Dear Parents and Guardians,

The topic today is an uncomfortable one, but an important one-- sexting. Many students don't realize that sending or receiving a sexually suggestive text or image under the age of 18 is considered child pornography and can result in criminal charges. Did you know that nationally, nearly a quarter (24%) of high schoolers report having been involved in nude sexting. What's more, 11% of teen girls ages 13 to 16 have been involved with sending or receiving sexually explicit messages. Who will see a sext message? 17% of sexters share the messages they receive with others, and 55% of those share them with more than one person.
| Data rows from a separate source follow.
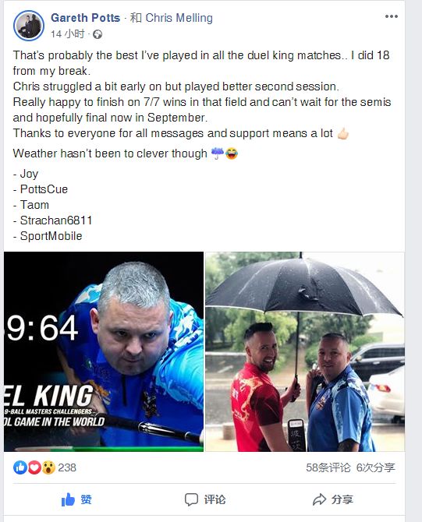Open the umbrella photo of two players
The image size is (422, 522).
click(305, 351)
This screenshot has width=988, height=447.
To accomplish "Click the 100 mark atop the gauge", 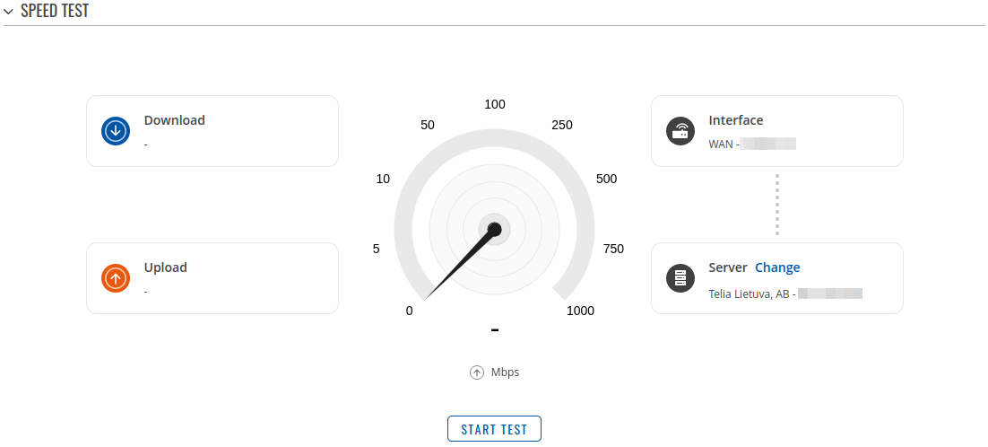I will [x=495, y=105].
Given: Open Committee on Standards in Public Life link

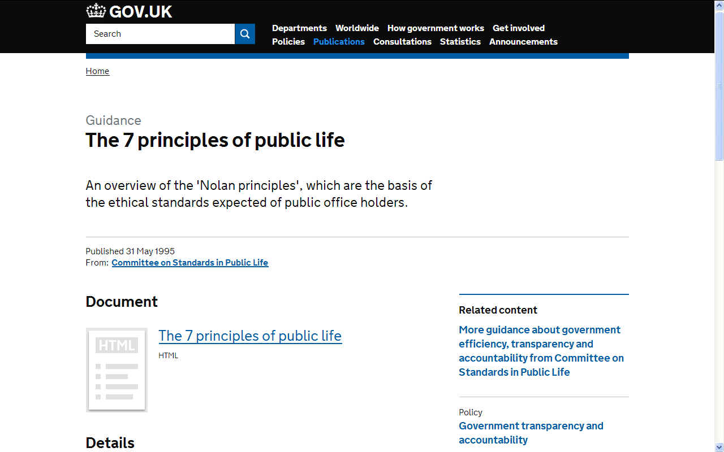Looking at the screenshot, I should point(190,263).
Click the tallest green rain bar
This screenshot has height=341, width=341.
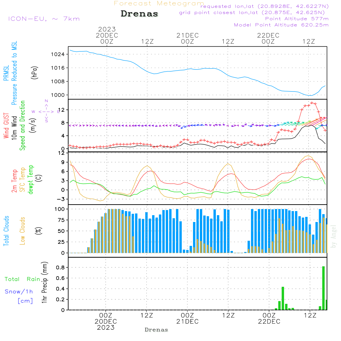[323, 288]
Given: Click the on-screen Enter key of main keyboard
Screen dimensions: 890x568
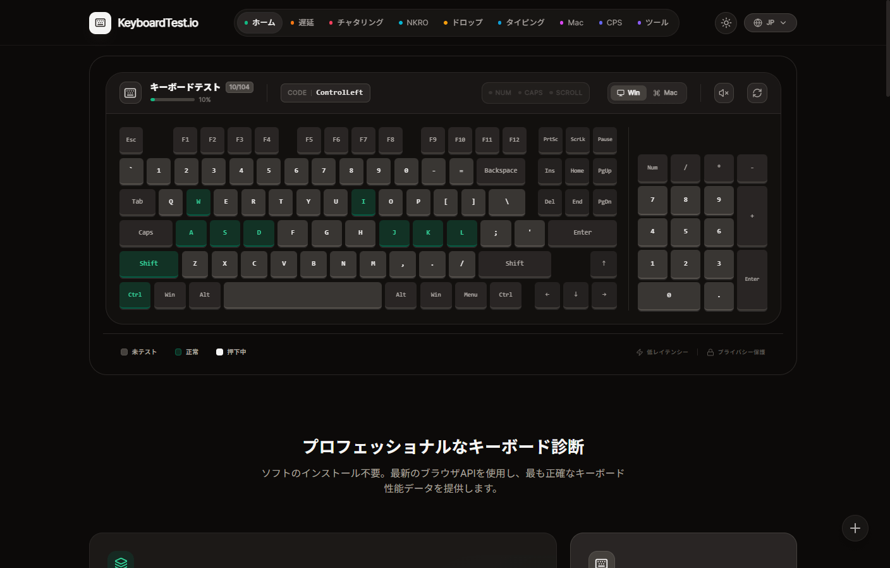Looking at the screenshot, I should coord(582,233).
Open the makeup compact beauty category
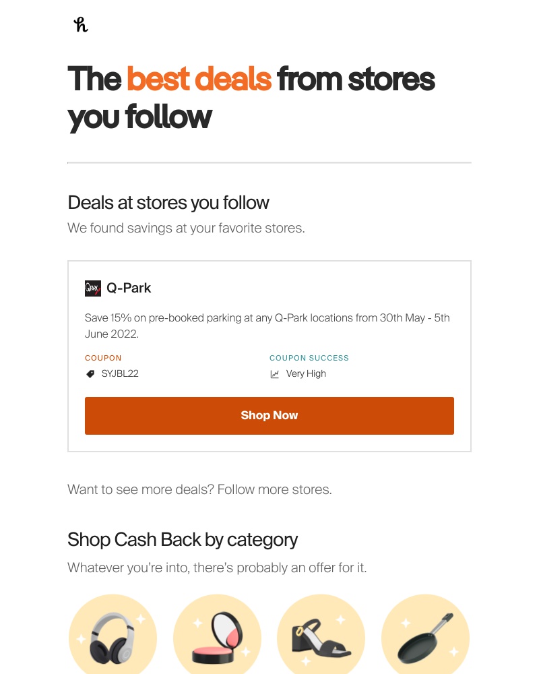The image size is (539, 674). (x=217, y=636)
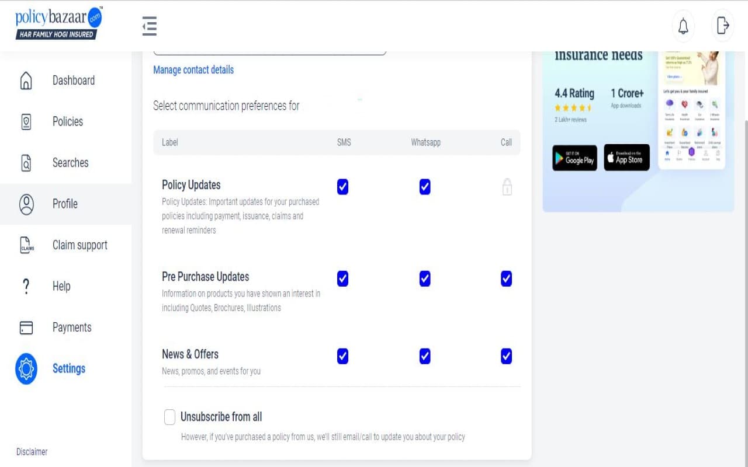
Task: Open the notifications bell icon
Action: pos(683,26)
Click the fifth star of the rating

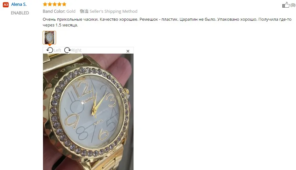(x=64, y=4)
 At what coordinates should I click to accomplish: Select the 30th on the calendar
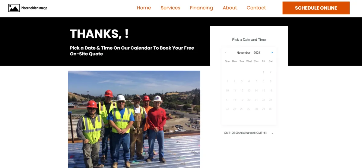271,109
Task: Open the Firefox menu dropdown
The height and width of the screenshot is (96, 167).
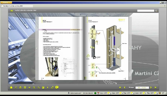Action: click(6, 3)
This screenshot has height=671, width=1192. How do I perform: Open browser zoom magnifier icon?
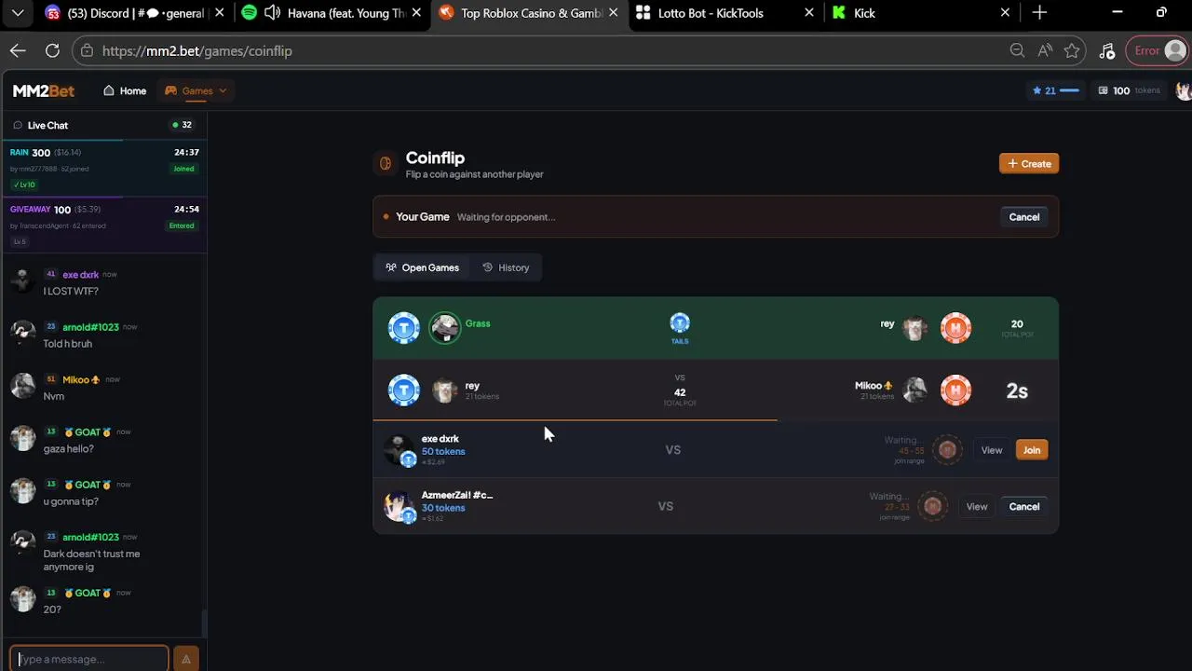tap(1017, 50)
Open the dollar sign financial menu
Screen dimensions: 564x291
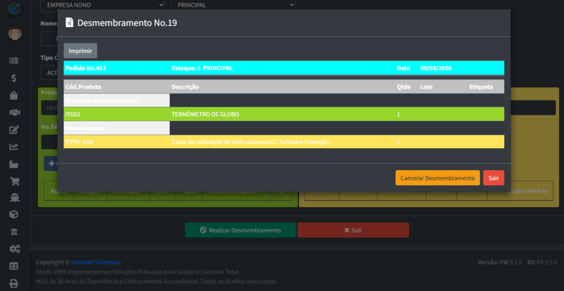(14, 78)
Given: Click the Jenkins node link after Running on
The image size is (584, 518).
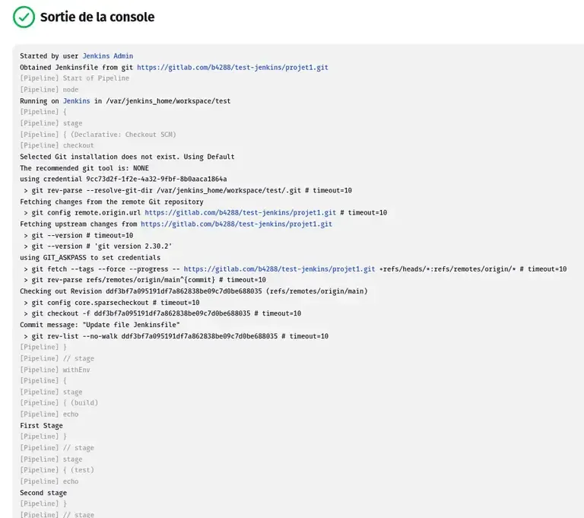Looking at the screenshot, I should (x=76, y=101).
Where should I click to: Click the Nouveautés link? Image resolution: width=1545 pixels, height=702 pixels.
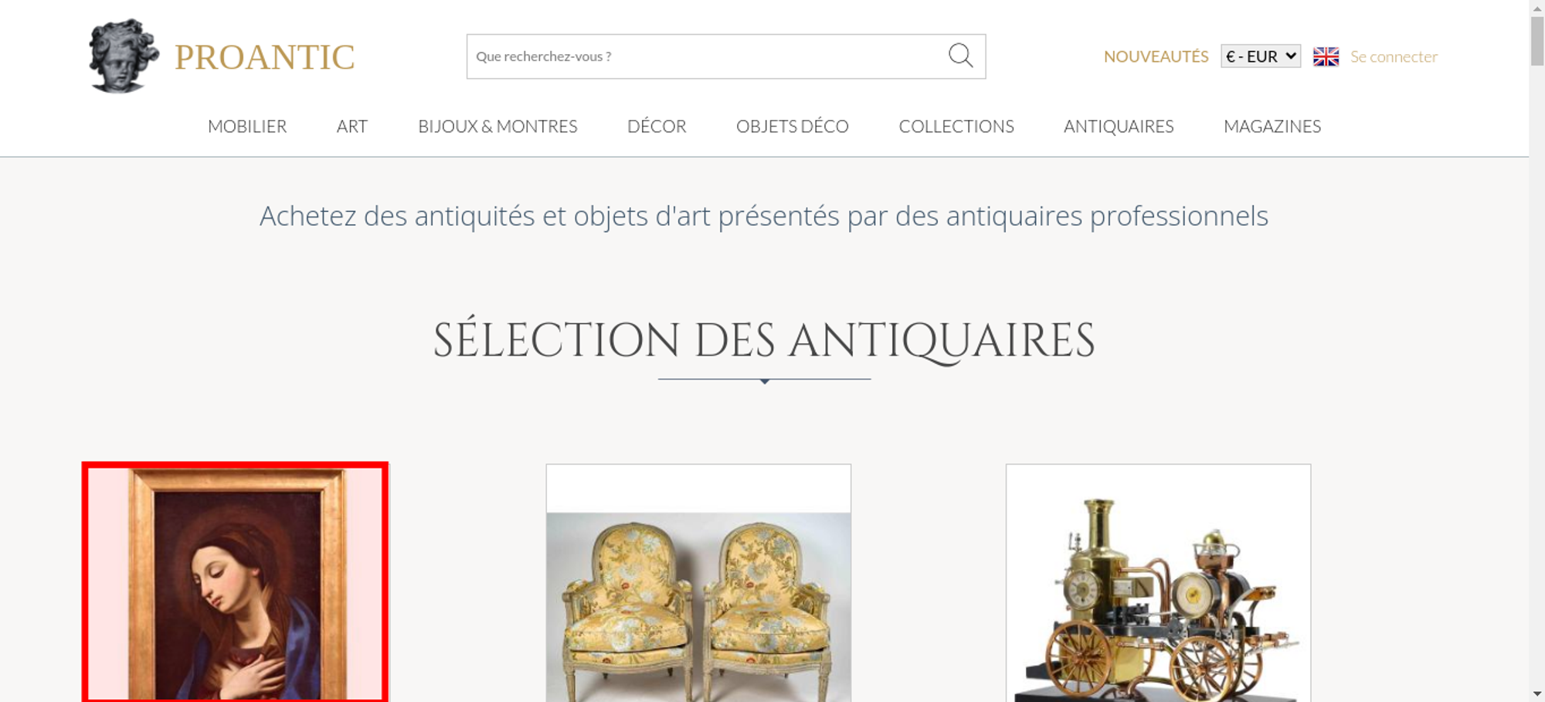pyautogui.click(x=1156, y=56)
I know these statistics might shock you and you might be thankful that your child is smart enough to know the dangers of sexting, but this is too important of a topic to make assumptions. Please take the time to talk to your child about this topic. One difficult conversation can save your child from possibly making a bad decision that can bring heartache and have lasting repercussions. If you need help in how to broach this subject, check out these tips from the American Academy of Pediatrics (https://www.aap.org/en-us/about-the-aap/aap-press-room/news-features-and-safety-tips/Pages/Talking-to-Kids-and-Teens-About-Social-Media-and-Sexting.aspx). Just a few of the tips provided include:
  • Talk to your kids, even if the issue hasn't directly impacted your community. "Have you heard of sexting?" "Tell me what you think it is." For the initial part of the conversation, it is important to first learn what your child's understanding is of the issue and then add to it an age appropriate explanation (see next bullet).
  • Use examples appropriate for your child's age. For younger children with cell phones who do not yet know about sex, alert them that text messages should never contain pictures of people--kids or adults--without their clothes on, kissing or touching each other in ways that they've never seen before. For older children, use the term "sexting" and give more specifics about sex acts they may know about.  For teens, be very specific that "sexting" often involves pictures of a sexual nature and is considered pornography.
Thank you for working with us to ensure our students are smart and safe when it comes to their online behavior. Share the message... #ThinkBeforeYouPost!